Nach dem Drama um Bassist Chi Cheng stand das Schicksal der Deftones auf Messers Schneide. Doch letztlich hat es die fünf Kalifornier nur noch enger zusammengeschweißt. Mit einem schönen Nebeneffekt: DIAMOND EYES, dem vielleicht besten Album der Band seit WHITE PONY.
Es gibt Menschen, die brauchen morgens nur einen starken Kaffee – während andere auf Gesundheitsprodukte wie frische Säfte, Obst, Müsli oder drei Eier mit Schinken schwören. Und dann sind da noch die Herren von den Deftones. Zwar mittlerweile auch schon Mitte/Ende 30, mit Familie und Kindern sowie schicken Eigenheimen zwischen Los Angeles und Sacramento, aber immer noch mit sonderlichem Frühstücksgebaren, das sie bereits seit den späten Achtzigern kultivieren. So entschwinden sie nacheinander in kleinen Gruppen auf die Toilette des eleganten 600-Dollar-Bungalows im Sunset Marquis Hotel in LA, quarzen bis die Augen tränen und sämtliche Räume von einem süßlichen Geruch erfüllt sind.
Was der Rauchmelder jedoch ebenso ignoriert wie der Roomservice-Beauftragte, der mit einem Wagen voller Speisen auftaucht, kurz schnuppert, lacht und den vergnügten Herren, die nun auf der Terrasse ein Pfeifchen kreisen lassen, Pfannkuchen, Rühreier und Bagels serviert. Dann sagt er noch, wie cool er die Band findet, erntet zufriedenes Schmatzen und darf sich das Album anhören, das in einem CD-Player im Wohnzimmer auf Dauerrotation läuft – allerdings eigentlich nur für die Vertreter der globalen Rockpresse, die ihre Begeisterung mit rhythmischem Kopfnicken zum Ausdruck bringen.
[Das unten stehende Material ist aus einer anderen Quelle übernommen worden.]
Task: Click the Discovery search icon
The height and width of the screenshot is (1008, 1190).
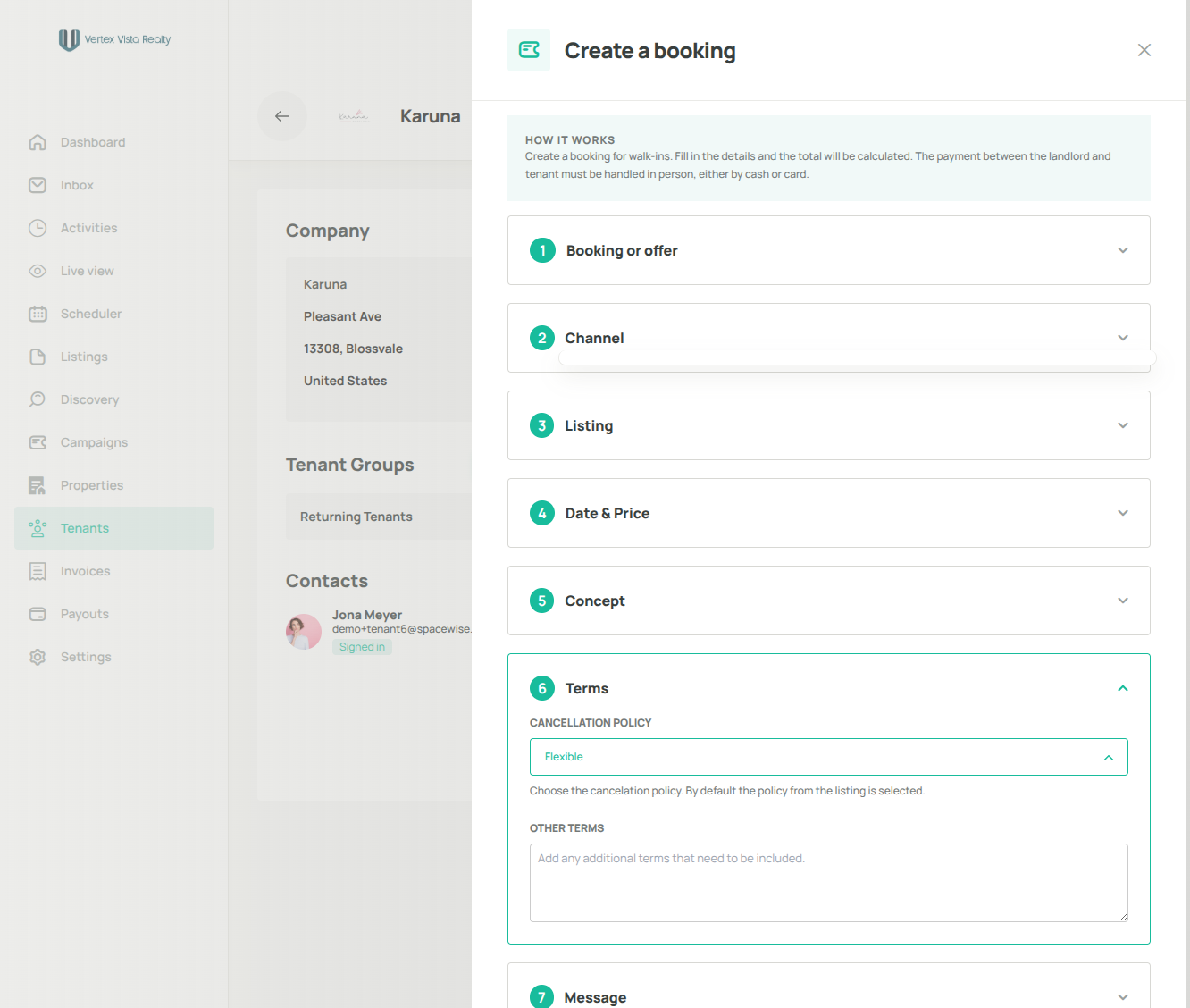Action: click(38, 399)
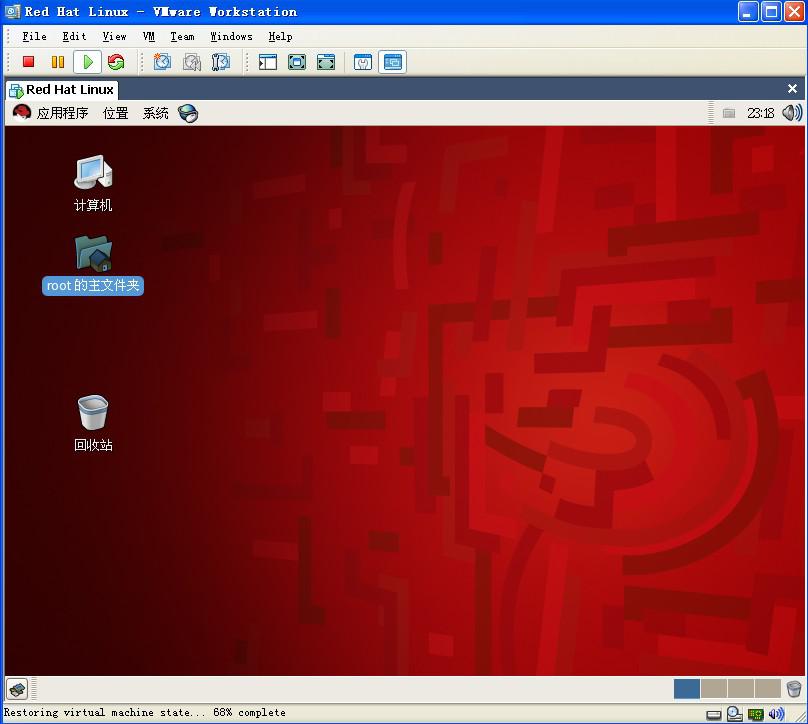Image resolution: width=808 pixels, height=724 pixels.
Task: Click the red Power Off button
Action: coord(29,62)
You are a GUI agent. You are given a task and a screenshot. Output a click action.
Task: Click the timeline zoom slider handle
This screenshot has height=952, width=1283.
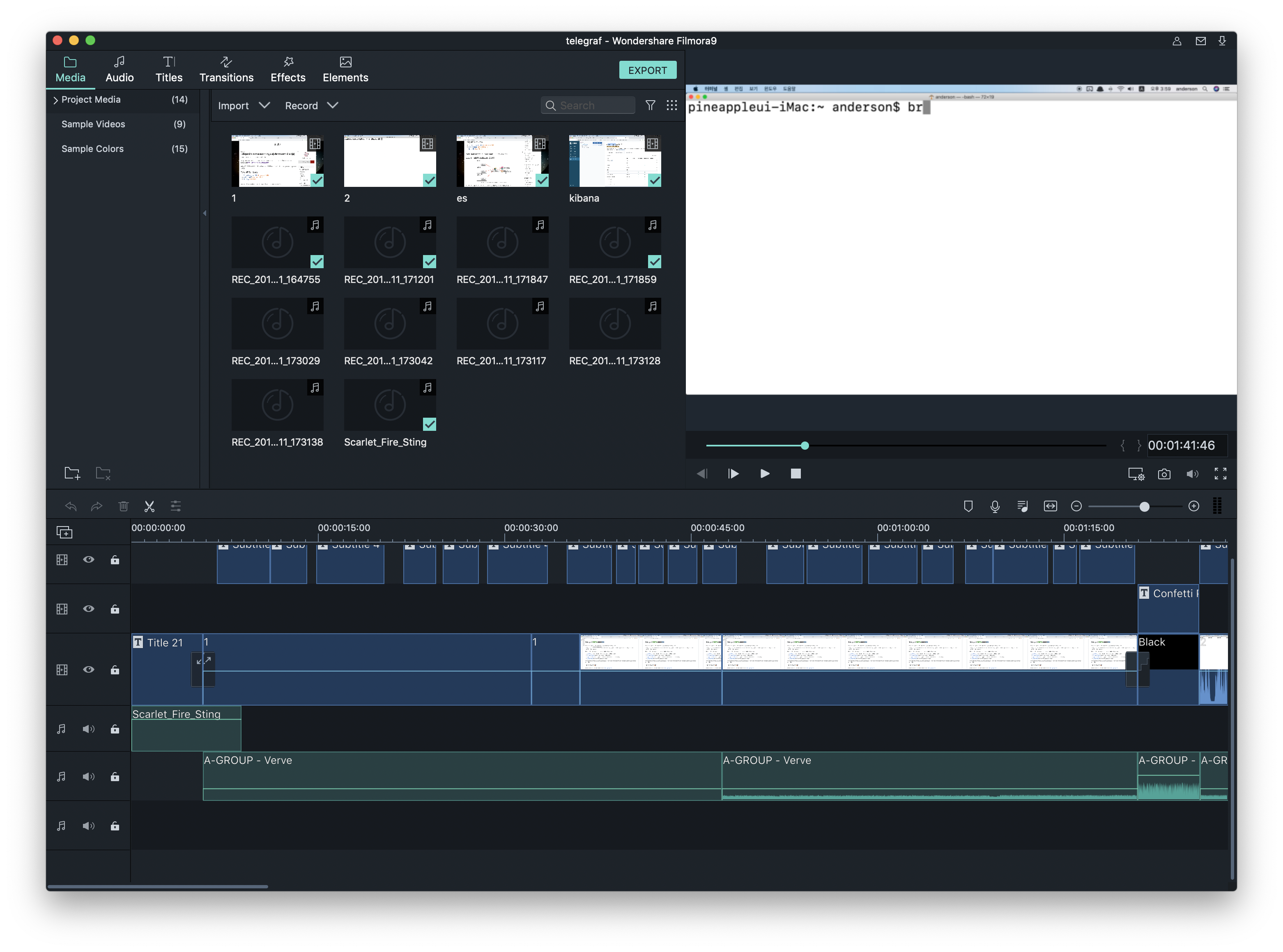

Kurzum: Ein ganz normales Szenario in diesem legendären Vier-Sterne-Schuppen, der zuerst Siebziger-Helden wie Aerosmith, Bad Company, Queen, Rush oder Genesis beherbergte, dann die Spandex- und Alternative-Invasion erlebte, und in der man heute noch Ville Valo, Green Day, Jet, Korn oder Sharon Osbourne beim Lunch mit Steven Tyler trifft. „Old habbits never die“, wie es so schön heißt…
Wobei im Falle der Deftones aber zwei elementare, positive Veränderungen auszumachen sind: Trotz ihrer Kiffer-Gelüste erscheinen sie pünktlich zu einem Promo-Termin – in der Vergangenheit war meist mit zwei bis drei Stunden Wartezeit zu rechnen. Und sogar Camillo Wong Moreno, den alle nur Chino („den Chinesen“) nennen, ist anwesend. Er hat sich früher auch schon mal den Spaß erlaubt, erst gar nicht zu erscheinen oder seine Gesprächspartner mit eisigem Schweigen abzuservieren. „Na ja, ich war jung – und dumm“, kommentiert er sein arrogantes Verhalten, das der Verfasser dieser Zeilen zuletzt zur Veröffentlichung des 2006er-Werks SATURDAY NIGHT WRIST erleben durfte. Und sich eigentlich vornahm: nie wieder ein Interview mit diesem Kerl.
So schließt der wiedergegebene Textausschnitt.